[Pixel coordinate grounding data]
* * * * * * *

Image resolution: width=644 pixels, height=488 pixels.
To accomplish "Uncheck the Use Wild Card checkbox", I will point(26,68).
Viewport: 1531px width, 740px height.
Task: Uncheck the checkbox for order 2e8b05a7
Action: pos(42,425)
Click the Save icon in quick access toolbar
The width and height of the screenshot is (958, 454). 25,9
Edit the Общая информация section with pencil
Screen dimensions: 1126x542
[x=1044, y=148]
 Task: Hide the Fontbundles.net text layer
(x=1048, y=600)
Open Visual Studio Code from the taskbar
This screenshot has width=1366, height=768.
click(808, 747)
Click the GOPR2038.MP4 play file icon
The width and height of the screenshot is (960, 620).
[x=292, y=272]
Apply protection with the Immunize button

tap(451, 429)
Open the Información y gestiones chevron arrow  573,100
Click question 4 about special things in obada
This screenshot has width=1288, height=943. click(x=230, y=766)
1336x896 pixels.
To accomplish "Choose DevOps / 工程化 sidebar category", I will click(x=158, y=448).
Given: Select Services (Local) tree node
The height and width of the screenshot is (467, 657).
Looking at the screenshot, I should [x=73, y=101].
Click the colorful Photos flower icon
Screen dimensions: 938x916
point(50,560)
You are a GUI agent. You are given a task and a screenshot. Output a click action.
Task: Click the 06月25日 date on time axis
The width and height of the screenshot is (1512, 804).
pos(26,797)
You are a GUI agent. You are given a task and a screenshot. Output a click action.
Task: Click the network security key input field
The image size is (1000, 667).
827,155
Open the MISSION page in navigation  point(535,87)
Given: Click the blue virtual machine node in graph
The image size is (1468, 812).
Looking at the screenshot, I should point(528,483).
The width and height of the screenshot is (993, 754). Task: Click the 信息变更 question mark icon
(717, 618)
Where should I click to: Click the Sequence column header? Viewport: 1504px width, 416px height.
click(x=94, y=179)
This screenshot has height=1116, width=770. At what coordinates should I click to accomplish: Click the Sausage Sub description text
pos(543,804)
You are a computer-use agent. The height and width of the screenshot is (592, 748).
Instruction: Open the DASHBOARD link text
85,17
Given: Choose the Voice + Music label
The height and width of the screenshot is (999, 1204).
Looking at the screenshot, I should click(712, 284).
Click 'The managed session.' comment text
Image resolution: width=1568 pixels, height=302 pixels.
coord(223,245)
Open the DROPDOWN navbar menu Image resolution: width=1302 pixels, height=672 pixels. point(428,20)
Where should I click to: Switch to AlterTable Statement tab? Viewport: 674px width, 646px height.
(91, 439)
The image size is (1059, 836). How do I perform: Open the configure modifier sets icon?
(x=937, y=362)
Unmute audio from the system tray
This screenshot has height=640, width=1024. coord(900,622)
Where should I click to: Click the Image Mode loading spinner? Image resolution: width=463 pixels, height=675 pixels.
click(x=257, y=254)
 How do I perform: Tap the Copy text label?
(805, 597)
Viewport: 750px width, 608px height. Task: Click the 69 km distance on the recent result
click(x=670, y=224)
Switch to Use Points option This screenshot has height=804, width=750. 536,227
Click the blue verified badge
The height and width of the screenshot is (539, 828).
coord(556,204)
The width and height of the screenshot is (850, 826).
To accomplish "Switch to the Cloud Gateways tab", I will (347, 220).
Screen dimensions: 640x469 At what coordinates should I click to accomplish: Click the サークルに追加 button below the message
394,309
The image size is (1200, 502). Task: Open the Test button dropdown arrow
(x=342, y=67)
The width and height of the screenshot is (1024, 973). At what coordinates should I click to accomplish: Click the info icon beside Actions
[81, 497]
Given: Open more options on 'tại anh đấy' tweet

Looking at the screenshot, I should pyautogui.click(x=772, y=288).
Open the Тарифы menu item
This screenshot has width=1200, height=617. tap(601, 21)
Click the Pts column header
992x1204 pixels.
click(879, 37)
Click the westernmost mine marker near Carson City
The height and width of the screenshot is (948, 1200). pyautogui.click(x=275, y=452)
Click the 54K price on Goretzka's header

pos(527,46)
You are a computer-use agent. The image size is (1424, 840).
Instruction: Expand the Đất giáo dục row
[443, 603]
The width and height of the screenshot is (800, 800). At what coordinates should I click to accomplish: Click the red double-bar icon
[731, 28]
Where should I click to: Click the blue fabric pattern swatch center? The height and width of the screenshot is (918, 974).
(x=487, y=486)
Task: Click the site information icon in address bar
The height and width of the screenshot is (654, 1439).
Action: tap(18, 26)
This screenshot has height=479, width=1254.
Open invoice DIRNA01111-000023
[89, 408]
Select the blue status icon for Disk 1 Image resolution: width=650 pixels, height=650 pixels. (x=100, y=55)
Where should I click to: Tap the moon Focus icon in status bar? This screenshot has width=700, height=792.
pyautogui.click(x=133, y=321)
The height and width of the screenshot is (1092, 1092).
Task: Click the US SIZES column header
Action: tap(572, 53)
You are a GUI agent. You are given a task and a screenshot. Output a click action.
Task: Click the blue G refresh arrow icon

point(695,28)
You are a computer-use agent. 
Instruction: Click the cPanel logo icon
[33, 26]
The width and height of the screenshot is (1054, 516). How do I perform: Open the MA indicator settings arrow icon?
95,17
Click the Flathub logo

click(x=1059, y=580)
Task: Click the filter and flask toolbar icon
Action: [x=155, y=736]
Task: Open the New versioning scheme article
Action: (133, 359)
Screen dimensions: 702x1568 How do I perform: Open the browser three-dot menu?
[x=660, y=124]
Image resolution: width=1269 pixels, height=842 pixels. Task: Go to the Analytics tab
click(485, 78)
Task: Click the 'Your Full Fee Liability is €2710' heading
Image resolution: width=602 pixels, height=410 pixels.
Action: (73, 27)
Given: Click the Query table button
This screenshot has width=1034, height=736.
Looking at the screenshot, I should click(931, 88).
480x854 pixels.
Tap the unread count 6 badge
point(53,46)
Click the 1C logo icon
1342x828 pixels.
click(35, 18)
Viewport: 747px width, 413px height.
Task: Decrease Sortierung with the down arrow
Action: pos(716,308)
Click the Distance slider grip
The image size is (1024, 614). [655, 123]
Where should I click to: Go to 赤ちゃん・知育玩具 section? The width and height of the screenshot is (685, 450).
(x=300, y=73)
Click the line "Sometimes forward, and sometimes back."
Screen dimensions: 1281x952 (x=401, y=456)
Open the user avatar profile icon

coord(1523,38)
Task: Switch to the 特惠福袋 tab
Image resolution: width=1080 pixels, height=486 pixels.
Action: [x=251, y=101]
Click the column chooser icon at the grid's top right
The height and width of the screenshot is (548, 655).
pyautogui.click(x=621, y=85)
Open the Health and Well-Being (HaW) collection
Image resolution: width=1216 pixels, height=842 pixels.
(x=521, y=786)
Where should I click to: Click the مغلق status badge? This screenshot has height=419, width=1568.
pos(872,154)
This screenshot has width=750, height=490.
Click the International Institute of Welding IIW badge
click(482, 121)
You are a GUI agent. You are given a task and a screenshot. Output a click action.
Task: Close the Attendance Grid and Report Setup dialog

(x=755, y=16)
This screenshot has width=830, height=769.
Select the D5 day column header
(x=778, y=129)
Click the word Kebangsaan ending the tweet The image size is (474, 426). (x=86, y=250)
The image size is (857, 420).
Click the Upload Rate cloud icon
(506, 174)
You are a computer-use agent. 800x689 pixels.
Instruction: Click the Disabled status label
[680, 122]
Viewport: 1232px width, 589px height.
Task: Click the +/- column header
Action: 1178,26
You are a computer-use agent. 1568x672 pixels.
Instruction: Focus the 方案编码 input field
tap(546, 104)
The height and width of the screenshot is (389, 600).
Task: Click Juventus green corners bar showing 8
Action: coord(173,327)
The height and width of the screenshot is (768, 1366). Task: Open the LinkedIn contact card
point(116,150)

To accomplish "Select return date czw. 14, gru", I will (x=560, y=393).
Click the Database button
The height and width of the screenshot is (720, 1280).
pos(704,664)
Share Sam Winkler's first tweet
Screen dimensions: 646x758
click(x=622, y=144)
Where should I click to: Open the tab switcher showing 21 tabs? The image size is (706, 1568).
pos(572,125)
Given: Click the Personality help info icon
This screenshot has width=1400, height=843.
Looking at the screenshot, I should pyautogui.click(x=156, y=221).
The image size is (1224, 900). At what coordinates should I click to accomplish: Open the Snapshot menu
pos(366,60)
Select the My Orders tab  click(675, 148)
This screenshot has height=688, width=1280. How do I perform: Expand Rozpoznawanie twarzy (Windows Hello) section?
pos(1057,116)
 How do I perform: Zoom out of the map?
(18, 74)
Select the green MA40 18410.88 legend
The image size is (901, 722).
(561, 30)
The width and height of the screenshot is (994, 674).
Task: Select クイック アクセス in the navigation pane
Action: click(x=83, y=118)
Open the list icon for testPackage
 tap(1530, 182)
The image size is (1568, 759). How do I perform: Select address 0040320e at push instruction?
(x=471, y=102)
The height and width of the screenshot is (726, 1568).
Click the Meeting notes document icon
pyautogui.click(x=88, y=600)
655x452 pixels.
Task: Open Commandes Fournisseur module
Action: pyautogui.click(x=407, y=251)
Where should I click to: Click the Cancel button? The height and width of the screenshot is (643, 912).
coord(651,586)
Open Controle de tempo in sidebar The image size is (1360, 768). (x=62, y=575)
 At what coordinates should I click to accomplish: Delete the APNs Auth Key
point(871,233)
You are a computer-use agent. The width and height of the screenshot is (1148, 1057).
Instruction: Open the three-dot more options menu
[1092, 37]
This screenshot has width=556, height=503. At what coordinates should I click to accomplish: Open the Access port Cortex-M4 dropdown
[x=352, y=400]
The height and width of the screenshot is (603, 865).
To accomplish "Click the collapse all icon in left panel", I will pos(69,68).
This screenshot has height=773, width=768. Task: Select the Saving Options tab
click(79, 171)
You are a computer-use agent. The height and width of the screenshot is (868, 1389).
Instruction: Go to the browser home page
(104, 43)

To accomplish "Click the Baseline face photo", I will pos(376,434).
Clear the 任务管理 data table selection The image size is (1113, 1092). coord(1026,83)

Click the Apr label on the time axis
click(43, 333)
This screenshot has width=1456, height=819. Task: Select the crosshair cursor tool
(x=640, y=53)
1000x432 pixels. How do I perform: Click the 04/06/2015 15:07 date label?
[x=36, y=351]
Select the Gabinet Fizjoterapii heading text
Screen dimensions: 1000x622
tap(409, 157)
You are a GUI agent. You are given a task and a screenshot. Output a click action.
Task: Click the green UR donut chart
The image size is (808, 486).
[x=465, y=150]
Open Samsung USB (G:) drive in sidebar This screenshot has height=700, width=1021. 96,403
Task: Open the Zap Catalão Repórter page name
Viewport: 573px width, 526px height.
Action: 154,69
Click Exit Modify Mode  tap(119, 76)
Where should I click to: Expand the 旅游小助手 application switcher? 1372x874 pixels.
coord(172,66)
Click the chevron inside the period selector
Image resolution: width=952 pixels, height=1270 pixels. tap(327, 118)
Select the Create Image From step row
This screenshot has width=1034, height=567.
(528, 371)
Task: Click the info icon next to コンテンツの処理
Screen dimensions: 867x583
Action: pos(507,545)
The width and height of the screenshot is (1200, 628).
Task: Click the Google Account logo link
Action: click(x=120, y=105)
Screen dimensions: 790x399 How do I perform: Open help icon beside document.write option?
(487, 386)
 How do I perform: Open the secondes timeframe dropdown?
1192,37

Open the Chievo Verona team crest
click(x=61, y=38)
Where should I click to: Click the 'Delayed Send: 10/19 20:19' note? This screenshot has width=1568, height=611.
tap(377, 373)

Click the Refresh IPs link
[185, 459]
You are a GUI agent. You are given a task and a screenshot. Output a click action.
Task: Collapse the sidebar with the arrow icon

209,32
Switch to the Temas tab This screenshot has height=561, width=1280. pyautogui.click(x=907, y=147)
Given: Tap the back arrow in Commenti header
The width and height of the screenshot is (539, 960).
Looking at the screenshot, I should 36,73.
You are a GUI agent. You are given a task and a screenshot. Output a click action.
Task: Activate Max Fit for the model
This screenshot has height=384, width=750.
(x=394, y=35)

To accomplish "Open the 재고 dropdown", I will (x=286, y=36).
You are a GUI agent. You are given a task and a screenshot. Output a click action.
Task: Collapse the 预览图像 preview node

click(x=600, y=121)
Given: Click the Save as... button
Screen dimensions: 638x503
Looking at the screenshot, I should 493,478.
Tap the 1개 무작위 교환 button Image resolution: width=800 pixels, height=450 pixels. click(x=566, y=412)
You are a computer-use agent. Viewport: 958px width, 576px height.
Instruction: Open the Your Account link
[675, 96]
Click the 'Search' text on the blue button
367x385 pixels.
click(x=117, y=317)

* * * * * * *

** PROBLEM REQUIREMENTS **
Only the lines from the one containing "Task: Collapse the 预览图像 preview node" through the end of the entries above belong in the answer; repeat them exactly.

** OUTPUT BELOW **
Task: Collapse the 预览图像 preview node

click(x=600, y=121)
Given: Click the Save as... button
Screen dimensions: 638x503
Looking at the screenshot, I should 493,478.
Tap the 1개 무작위 교환 button Image resolution: width=800 pixels, height=450 pixels. click(x=566, y=412)
You are a computer-use agent. Viewport: 958px width, 576px height.
Instruction: Open the Your Account link
[675, 96]
Click the 'Search' text on the blue button
367x385 pixels.
click(x=117, y=317)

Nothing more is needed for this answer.